There’s just something about that space that should not be violated by any PC manufacturer trying to dictate what can and can’t be installed. But now that we’ve seen how it’s played out over the past decade, I’m fine with mobile working differently.

Apple already has a viable competitor: Android. And anyone is free to jump into that ecosystem instead. You can find most of Apple’s app offerings (or a clone) on the Android platform. You can also find shit tons of malware and a bunch of low-rent crap on Google’s open-source alternative. On Tuesday, we saw that half a million Android users were, once again, tricked into downloading malware from the Google Play store — something that happens all the time.

We’ve seen Apple’s store deal with some malware problems of its own, but the number of cases is a fraction of the incidents that have affected Android users. Google simply isn’t as good at curating and screening apps in its official store as Apple is, and alternative app markets for Android are even more dangerous.

The bottom line is that either outcome, in this case, will probably work out fine for consumers. The argument that the price of apps would go down if an alternative market existed for iOS rings true, and having options is great. Apple would also likely double-down on its efforts to make the App Store the safest place to shop, with the best selection. It might even be willing to negotiate how much of a cut it takes from developers.

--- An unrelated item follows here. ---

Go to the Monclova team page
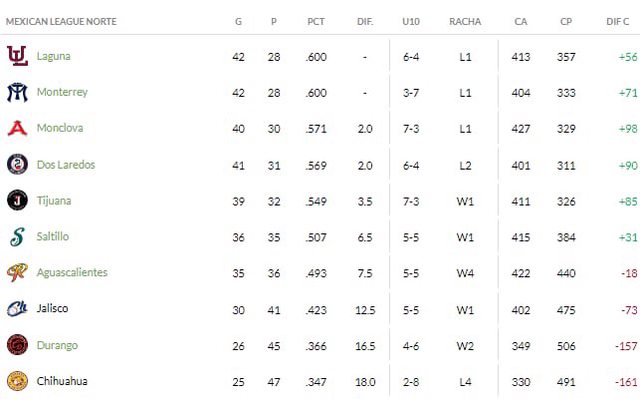This screenshot has width=640, height=404. pos(60,129)
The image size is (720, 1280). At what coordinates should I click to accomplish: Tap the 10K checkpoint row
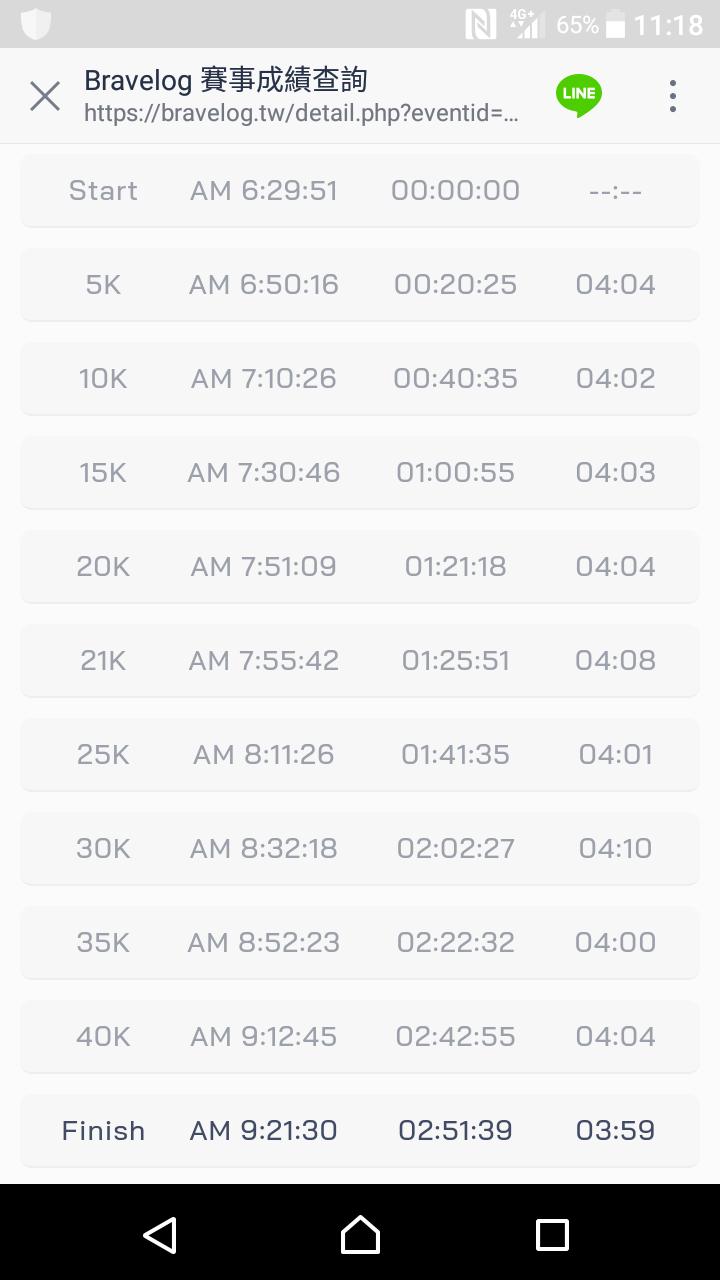[x=360, y=378]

But I would argue that we’re better off with the current system. People should theoretically have the option of carrying around a malware-ridden device if they want; the problem is, bad security makes us all less safe. Cheap Internet of Things devices like connected security cameras and smart bulbs are often highly vulnerable to hackers who like to use them for staging DDoS attacks and laundering IP addresses.

A single hacker can commandeer hundreds of thousands of devices at a time and launch a range of attacks, as we saw with the Mirai botnet that took down a huge chunk of the internet in 2016. Apple has sold more than 1 billion iPhones, and opening them up to more vulnerabilities creates a massive new attack surface.

Whatever happens, we won’t be seeing any major changes any time soon. More than ever, Apple has come to rely on its “services” business, which brought in $US10 ($14) billion last quarter alone.

This case has gone on forever already, and if the plaintiffs win the right to bring an antitrust suit against Apple, the company’s lawyers will certainly drag it out as long as possible.